錚吾労働法

七六回 原子炉事故と労働⑨
 菅首相は、5月6日、海江田大臣との協議の結果、中電に対する浜岡原発4号機および5号機の運転停止を要請した旨を公表した。浜岡原発1号機・2号機は既に廃炉が決定しており、3号機は運転停止中であり、4号機・5号機が稼働中であった。6号機・7号機は、増設予定であった。「動かさないで欲しい」と言われれば、動かすことはできないだろう。法的根拠が無いといえば、その通りである。
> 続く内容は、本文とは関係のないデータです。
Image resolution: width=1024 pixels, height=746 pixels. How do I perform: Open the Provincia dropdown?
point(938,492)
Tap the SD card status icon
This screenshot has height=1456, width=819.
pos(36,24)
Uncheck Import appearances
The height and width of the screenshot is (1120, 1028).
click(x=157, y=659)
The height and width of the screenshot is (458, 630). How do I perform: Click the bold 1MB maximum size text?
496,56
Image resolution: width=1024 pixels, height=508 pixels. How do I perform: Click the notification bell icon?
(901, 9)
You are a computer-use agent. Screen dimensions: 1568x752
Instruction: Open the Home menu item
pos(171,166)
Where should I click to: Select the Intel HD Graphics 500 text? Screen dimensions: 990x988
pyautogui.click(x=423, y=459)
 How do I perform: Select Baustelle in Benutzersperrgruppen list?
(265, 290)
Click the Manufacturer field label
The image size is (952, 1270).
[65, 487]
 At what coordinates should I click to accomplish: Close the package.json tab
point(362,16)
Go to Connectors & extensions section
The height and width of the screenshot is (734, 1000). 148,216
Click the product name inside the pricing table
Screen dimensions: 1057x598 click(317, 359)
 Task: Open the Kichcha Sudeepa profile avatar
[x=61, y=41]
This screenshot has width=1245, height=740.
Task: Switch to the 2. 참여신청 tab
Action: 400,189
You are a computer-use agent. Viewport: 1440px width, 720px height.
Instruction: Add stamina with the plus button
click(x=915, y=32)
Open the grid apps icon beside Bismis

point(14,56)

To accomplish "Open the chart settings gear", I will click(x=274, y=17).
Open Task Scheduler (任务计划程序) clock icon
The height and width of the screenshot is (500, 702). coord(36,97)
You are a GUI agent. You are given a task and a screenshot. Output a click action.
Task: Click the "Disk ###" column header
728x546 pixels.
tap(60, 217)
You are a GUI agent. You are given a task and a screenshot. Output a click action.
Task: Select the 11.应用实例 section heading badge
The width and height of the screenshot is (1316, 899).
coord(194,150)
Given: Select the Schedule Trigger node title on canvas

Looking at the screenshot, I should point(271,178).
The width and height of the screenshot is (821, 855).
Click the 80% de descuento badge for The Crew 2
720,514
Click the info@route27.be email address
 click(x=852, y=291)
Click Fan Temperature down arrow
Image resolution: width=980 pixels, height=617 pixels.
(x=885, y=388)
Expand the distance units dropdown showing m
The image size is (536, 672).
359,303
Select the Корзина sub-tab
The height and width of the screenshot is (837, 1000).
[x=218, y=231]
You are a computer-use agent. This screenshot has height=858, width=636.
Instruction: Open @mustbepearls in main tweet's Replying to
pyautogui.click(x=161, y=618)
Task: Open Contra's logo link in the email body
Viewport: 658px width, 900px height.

しかし、首相の要請を拒絶はできないだろう。
 中電のごとき大会社ともなれば、ステーク・ホルダーが多く、その利害関係は複雑である。想像だが、要請して拒絶されたのでは、または要請されたのに拒絶したのでは、互いに厳しい立場に追い込まれるから、公表に先立って、官邸と中電との慎重かつ隠密な意見交換がなされたものと思う。社長ら幹部は、株主総会でどう説明するのか、大口需要者をどう説得すべきかなどなど、頭をフル回転させなければならない。
 中電は、それでも、内心ほっとしたのではないか。東電の失敗を自分達も演ずることになるのではないかという悪夢は、どの電力会社にもあったと思う。かっての中電には、「政府に無理やり原発やらされるのはかなわん」という意識があったという。今回の首相要請により、停止中で廃炉決定した1号機・2号機を含め、結局全原子炉の停止で行かざるをえない。
 運転停止は、国家的な危機の回避措置であるが、原子炉労働を無用なものとするものではない。停止すれば、使用済み核燃料が大量に生ずるであろう。その冷却のために、燃料棒を引き上げてプールに移設しなければならない。6千本ないし7千本を多分10年近くは、冷却することになる。地震でプールが揺さぶられれば、高濃度汚染水(と言うより、高濃度汚染熱水)は、あっという間にプール外にまき散らされることになる。貯蔵プールを増設することなく、停止はできないであろう。
 停止措置を講ずれば、新燃料棒も使用済みの仲間入りをすることになるかもしれない。そうすると、発熱能が格段に高いので、プールの維持管理に新たな困難が生ずるかもしれない。従って、停止は評価すべきことと思うが、その後に過ちがあれば、やはり危機的な状態の発生はあり得る。原子炉を停止すれば、地震津波とをを考えてのことであるから、燃料棒を原子炉内からプールに移設することとなる。
 原子炉に内蔵された超危険物を外部にプールすることもまた、超危険なのである。労働者の労働が軽減されるとは、考えにくい。また、廃炉が決定されている1号機・2号機が実際に廃炉工事修了までには、相当長年月(少なくとも10年以上)はかかるであろうし、東電の原子炉と同様に、原子炉解体はわが国においては初めての経験であるから、ひょっとしたら国際的な作業になるかもしれない。原子炉を停止した上に、廃炉工事もといことになれば、それにかかる応分の費用負担を政府に求めなければならないだろう。
 この危険な作業の担い手は、どのようにして集められることになるのだろうか。監視モニターの仕事から、解体の仕事、運搬の仕事、保管の仕事まで、どれひとつとっても、間違いなく実行されなければならない。大勢の労働者を、必要とする。実際に労働者の集められかたや、仕事に対する理解、仕事をすることに対する同意などの、基本的な事柄について、国としても、きちんと対応せねばならない。厚労省・労働局は、監視・監督体制を強化すべきである。
 原子炉の停止要請を断ることなど、出来ない相談である。(水力発電および)火力発電を復活させるとして、燃料確保は、高い買い物にならないような交渉を余儀なくさせられるだろう。東電ばかりが大変なのではない。東電への送電も、止めたなどとは言えないだろうから、ぎりぎりまで送電努力をすべきである。中電への関電からの送電も、視野にいれておくべきであろう。出来るだけのやり繰りをして、特に一般消費者への負担の転化を、最低限に抑えるべきであろう。